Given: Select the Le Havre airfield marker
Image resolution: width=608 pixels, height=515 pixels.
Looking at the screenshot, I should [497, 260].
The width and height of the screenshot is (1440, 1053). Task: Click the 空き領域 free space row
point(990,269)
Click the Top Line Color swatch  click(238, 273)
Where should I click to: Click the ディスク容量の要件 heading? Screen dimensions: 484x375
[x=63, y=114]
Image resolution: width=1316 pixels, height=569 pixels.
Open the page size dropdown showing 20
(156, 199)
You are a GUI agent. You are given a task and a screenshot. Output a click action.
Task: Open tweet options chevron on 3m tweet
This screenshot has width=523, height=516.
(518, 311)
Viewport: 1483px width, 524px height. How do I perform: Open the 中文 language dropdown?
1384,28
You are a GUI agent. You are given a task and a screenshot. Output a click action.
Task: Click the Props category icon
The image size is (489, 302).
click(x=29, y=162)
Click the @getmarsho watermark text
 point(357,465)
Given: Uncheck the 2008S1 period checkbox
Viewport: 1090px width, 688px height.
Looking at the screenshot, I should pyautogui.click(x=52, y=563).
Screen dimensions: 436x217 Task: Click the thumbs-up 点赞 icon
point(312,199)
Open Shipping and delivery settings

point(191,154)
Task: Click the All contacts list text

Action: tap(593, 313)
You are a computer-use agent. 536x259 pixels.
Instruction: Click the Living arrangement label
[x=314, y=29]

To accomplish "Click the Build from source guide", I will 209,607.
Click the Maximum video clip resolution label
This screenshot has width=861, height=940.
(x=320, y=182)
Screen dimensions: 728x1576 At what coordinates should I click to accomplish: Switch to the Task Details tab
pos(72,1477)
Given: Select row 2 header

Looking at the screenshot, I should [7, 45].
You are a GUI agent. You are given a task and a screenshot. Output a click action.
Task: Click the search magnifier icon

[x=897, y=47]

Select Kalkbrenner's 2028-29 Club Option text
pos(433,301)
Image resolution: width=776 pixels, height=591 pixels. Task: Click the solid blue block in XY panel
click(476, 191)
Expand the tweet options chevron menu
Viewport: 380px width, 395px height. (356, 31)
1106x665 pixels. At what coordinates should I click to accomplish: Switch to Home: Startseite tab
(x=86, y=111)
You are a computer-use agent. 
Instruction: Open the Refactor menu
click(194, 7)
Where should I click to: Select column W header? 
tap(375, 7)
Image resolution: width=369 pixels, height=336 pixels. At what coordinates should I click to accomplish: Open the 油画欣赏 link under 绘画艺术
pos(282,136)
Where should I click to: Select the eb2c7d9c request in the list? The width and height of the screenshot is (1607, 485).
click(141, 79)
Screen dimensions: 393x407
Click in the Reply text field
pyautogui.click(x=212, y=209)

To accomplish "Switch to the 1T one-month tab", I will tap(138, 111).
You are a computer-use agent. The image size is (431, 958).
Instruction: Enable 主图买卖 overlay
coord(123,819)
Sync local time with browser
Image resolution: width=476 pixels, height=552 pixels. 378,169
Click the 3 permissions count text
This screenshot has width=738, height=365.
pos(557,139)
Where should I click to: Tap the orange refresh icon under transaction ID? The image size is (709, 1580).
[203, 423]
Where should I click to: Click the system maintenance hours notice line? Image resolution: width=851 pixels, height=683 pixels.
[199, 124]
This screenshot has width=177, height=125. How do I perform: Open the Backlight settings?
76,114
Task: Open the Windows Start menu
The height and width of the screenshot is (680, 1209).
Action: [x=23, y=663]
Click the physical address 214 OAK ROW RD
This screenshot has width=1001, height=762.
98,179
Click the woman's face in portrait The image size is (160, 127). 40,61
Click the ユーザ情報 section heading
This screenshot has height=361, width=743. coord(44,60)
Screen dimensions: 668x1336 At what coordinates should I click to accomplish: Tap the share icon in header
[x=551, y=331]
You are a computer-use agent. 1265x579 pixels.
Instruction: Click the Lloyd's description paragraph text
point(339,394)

§ EXERCISE GOAL
Check the listing above for lines containing the string "agent", and copy each one.

§ THE COMPLETED TASK
You are a GUI agent. You are given a task and a screenshot. Output a click action.
You are a GUI agent. You are given a task and a screenshot. Output a click action.
You are a computer-use agent. 536x259 pixels.
You are a GUI agent. You are given a task and a screenshot. Output a click action.
You are a computer-use agent. 
You are a computer-use agent. The image size is (431, 958).
You are a computer-use agent. 1265x579 pixels.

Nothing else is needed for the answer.